I’ve got a little project for the weeks. To hook up an ESP32 to its internal serial port and a Shelly energy monitor for its power supply so I can export the raw data to home assistant.

According to the daikin app we used 48kwh heating the hot water for September including the legionella cycles. That cost me ~£3.36 as I do it all overnight at 7p/kwh. It’s in the ball park based on what I have seen from my solar system which is monitoring total house usage.

The gas standing charge alone would have cost double that.

I use cheap over night electric to do as much of the heavily lifting as I can rather than aiming for the highest possible efficiency as it’s cheaper to run. Hot water is done overnight and I heat the house back up from set back temperatures earlier and heat the house a little hotter in that period to make the best use of that 7p price electric.
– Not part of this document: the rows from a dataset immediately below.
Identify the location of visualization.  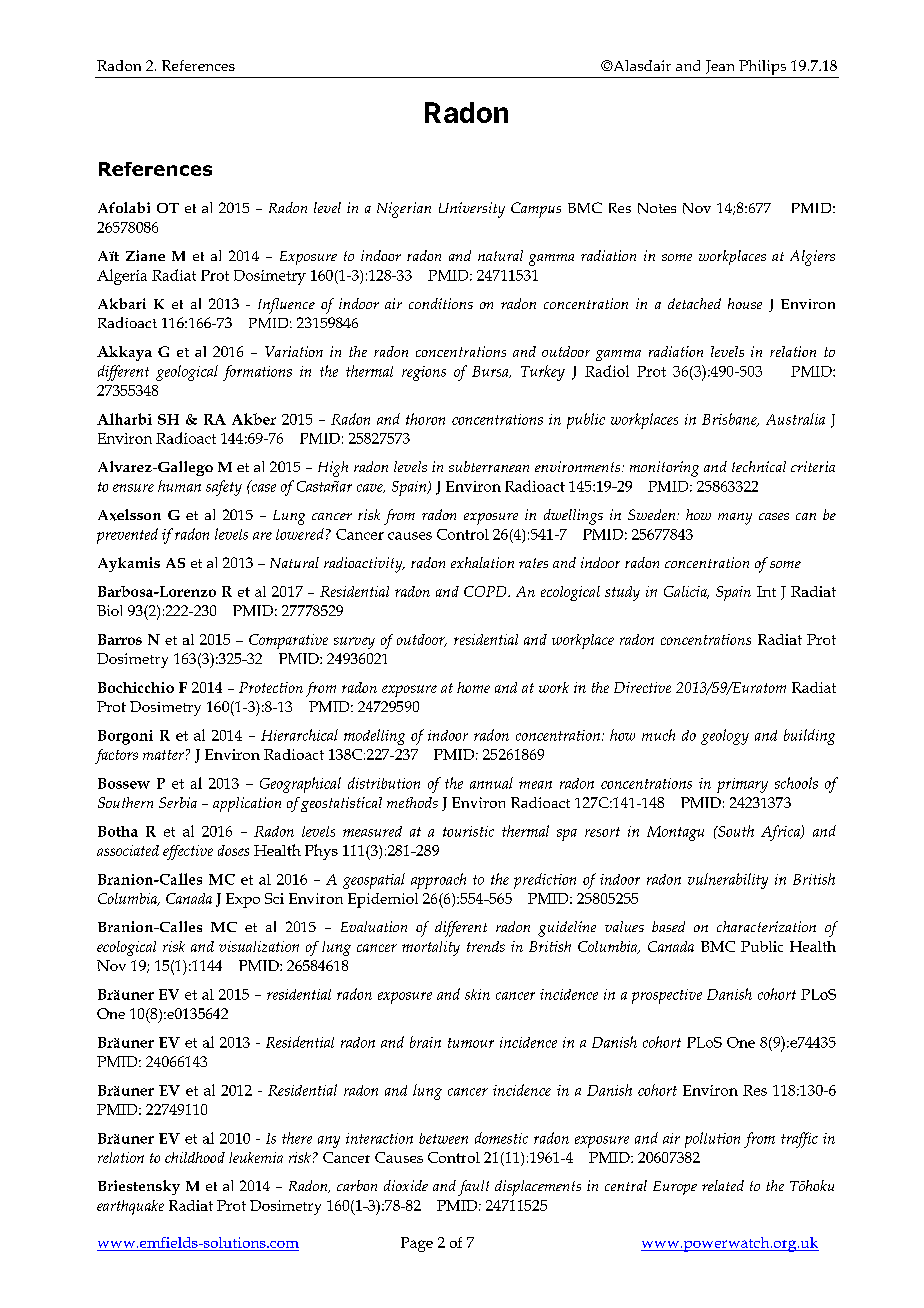
(259, 946).
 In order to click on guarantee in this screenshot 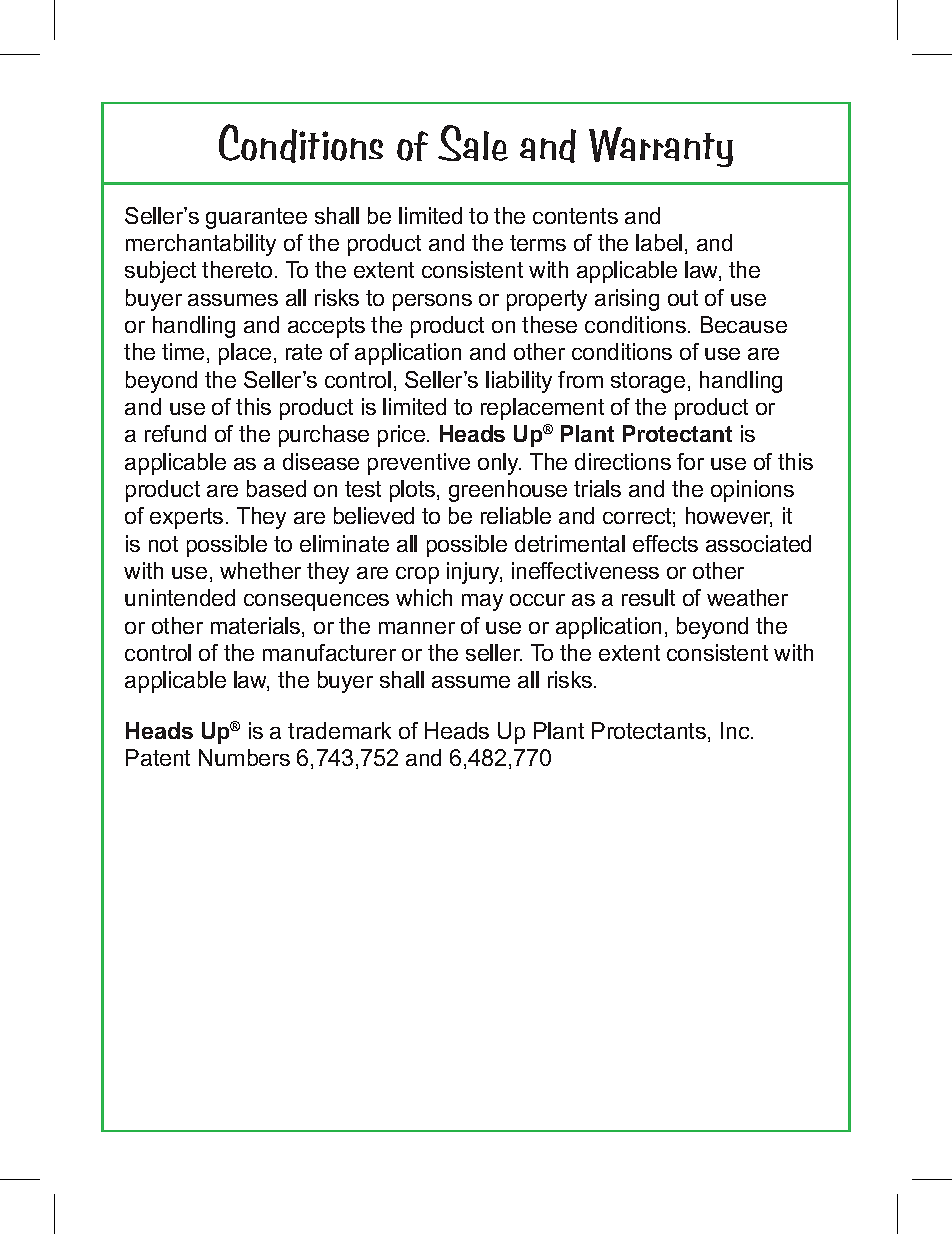, I will do `click(256, 218)`.
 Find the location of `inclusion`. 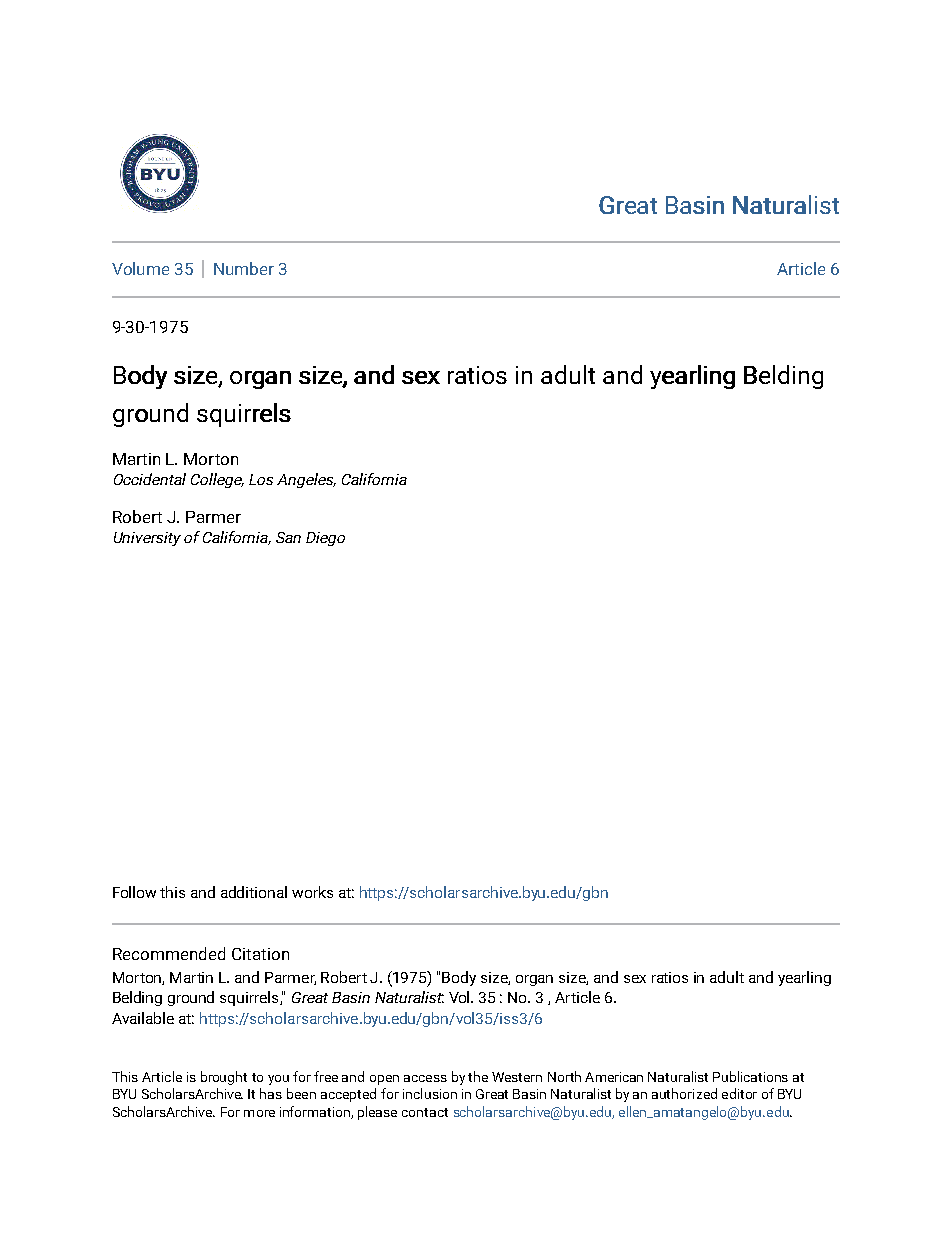

inclusion is located at coordinates (430, 1093).
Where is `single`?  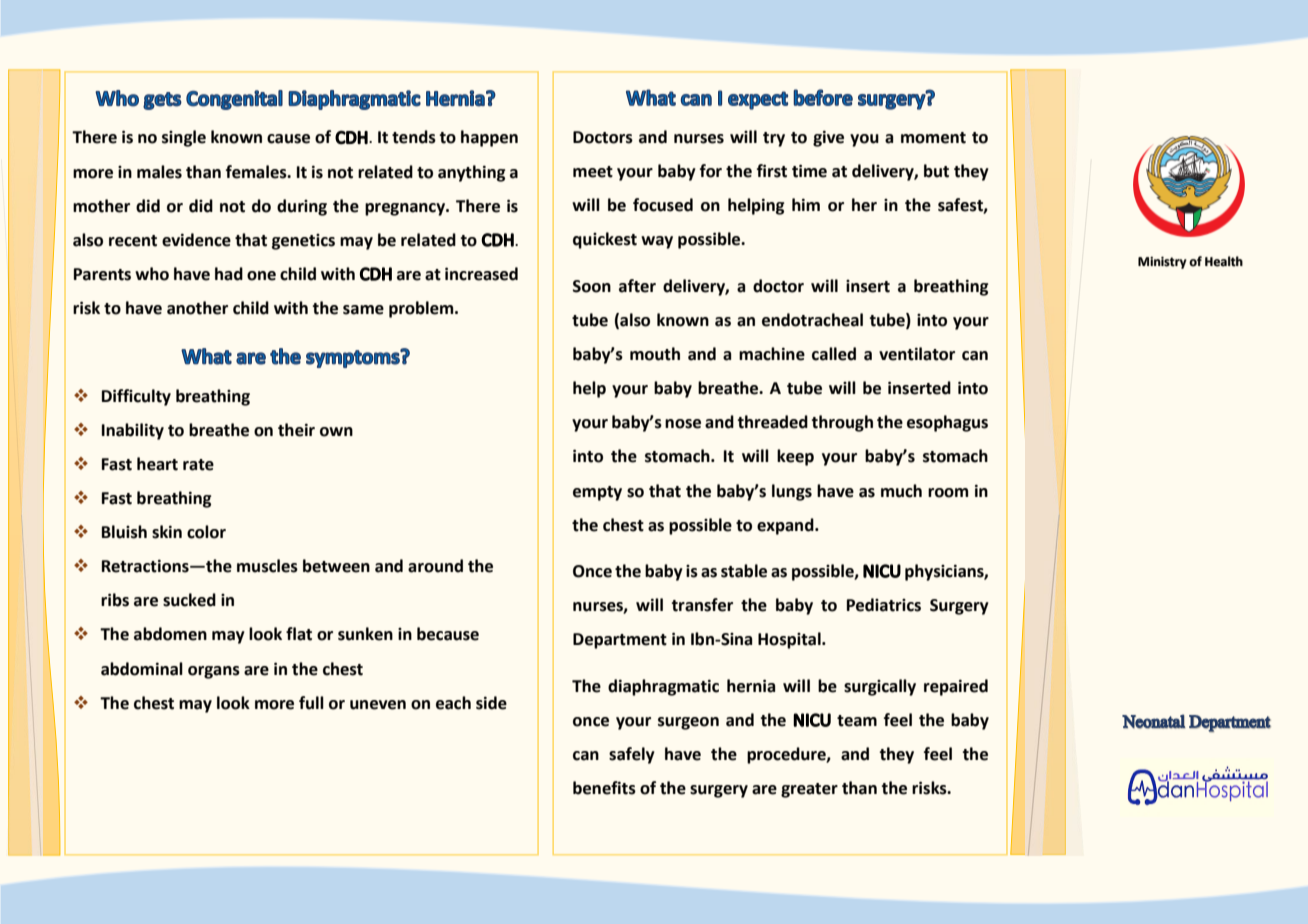 single is located at coordinates (184, 138).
If you were going for maximum efficiency, you’d do your hot water in mid afternoon when the air temperature is at its highest and the heat pump was getting some direct sunlight.
 
Here’s me just running mine to 55°c at 05:00 and 17:00.

Think I’m going to have to rethink that. I’m not on an eco7 tariff so will try heating it once during mid day and see if that’s enough for me.
 
55c is pretty hot for a heat pump, ideally you’d want it at 50 or below.

That does the mid-tank sensor get down to just before the reheat cycle?

Edit: for 55c you’ll be running at least 60c flow temps which will trash the efficiency, even for an R290 heat pump. I don’t think my R32 can’t even go that high without using a booster heater (aka direct electric).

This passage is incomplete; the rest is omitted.